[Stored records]
____________

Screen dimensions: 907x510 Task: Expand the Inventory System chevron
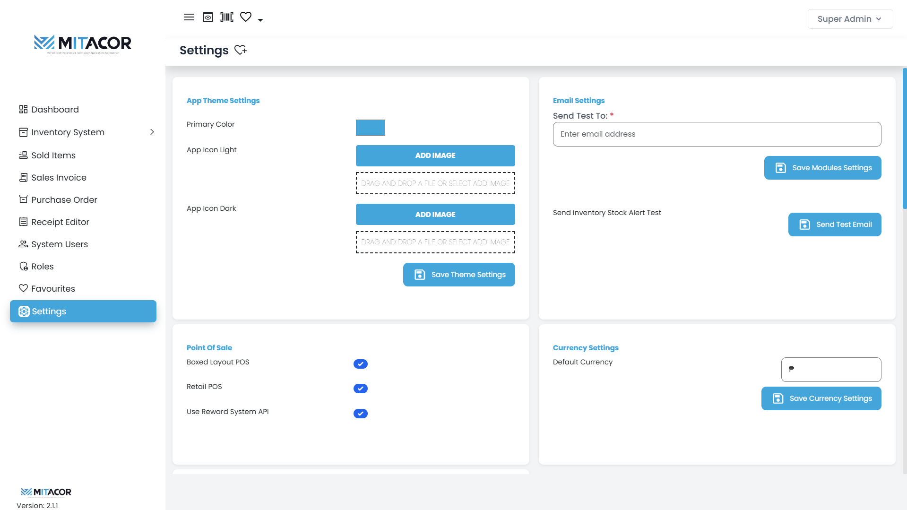152,132
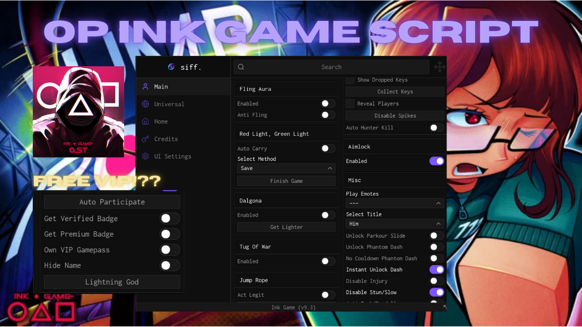Click the Main tab person icon
The image size is (582, 327).
[146, 86]
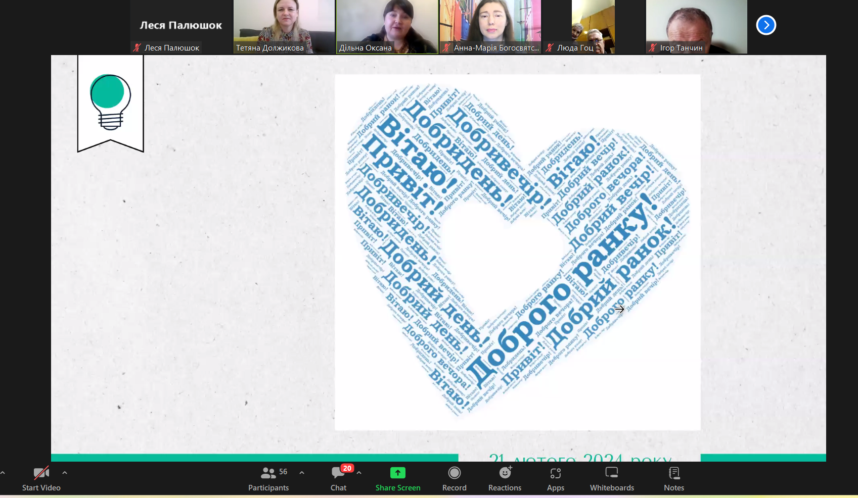This screenshot has height=498, width=858.
Task: Start recording with the Record button
Action: click(454, 478)

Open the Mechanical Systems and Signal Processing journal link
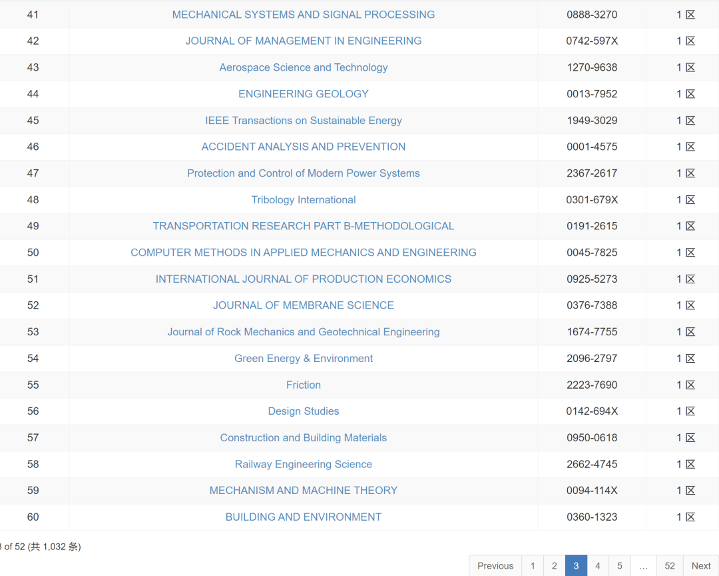[303, 15]
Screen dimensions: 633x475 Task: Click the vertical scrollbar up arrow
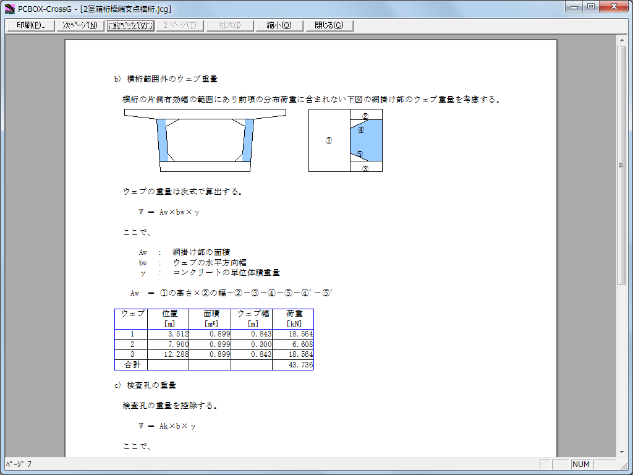click(x=622, y=40)
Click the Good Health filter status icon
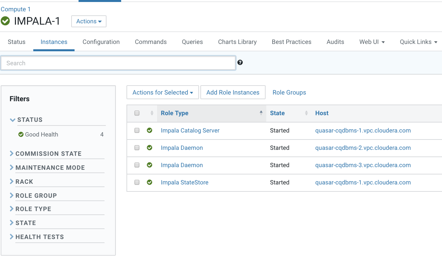The width and height of the screenshot is (442, 267). [21, 134]
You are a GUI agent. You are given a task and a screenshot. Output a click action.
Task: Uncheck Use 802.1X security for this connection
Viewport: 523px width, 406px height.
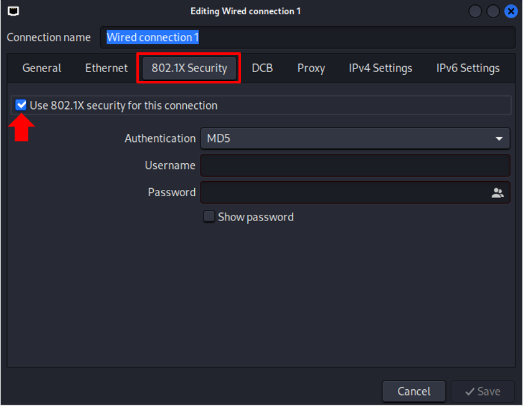21,105
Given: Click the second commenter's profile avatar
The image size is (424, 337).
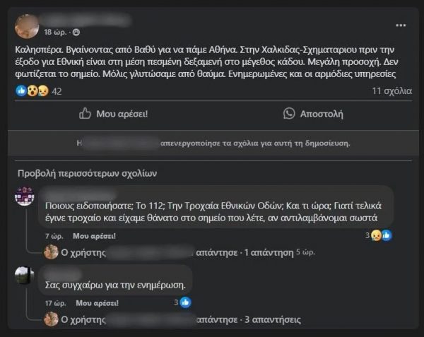Looking at the screenshot, I should [x=25, y=276].
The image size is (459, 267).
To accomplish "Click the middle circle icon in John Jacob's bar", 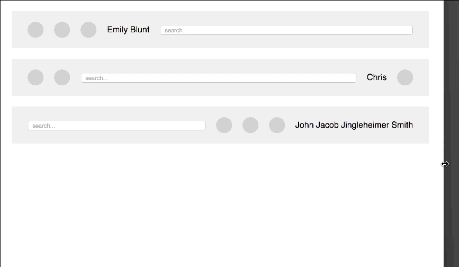I will [250, 125].
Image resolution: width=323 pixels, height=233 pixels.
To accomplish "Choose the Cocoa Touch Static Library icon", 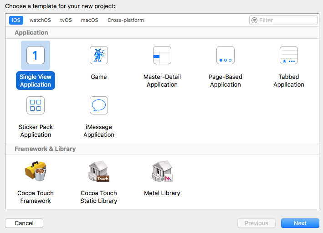I will (x=99, y=172).
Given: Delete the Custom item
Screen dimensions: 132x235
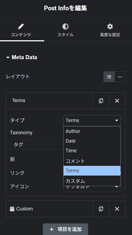Looking at the screenshot, I should (117, 209).
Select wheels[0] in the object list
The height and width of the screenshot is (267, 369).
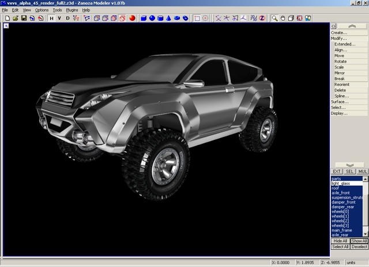[340, 212]
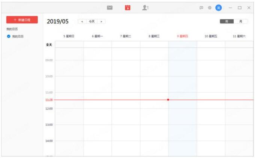Open the Mail envelope icon
This screenshot has height=158, width=255.
click(x=110, y=7)
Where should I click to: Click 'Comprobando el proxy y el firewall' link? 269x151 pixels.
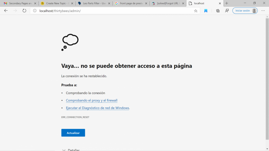click(91, 101)
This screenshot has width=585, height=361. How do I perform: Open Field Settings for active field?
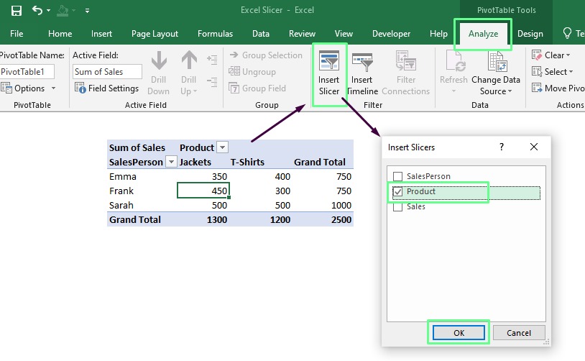107,88
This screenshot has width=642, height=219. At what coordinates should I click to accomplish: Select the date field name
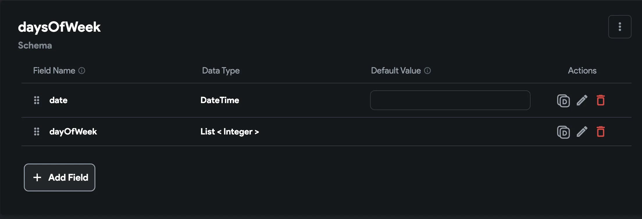tap(58, 100)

____________

▶ **REQUIRED WORK**:
Pictures aside, return exactly the lines from the data above, starting at the line that has "You are a GUI" and ending at the line that has "The image size is (459, 267).", both included.

▶ **TASK SOLUTION**:
You are a GUI agent. You are given a task and a screenshot. Output a click action.
Task: Uncheck Use 802.1X security for this connection
Viewport: 523px width, 406px height.
21,105
Given: Click the second commenter's profile avatar
The image size is (424, 337).
Looking at the screenshot, I should [x=25, y=276].
The image size is (459, 267).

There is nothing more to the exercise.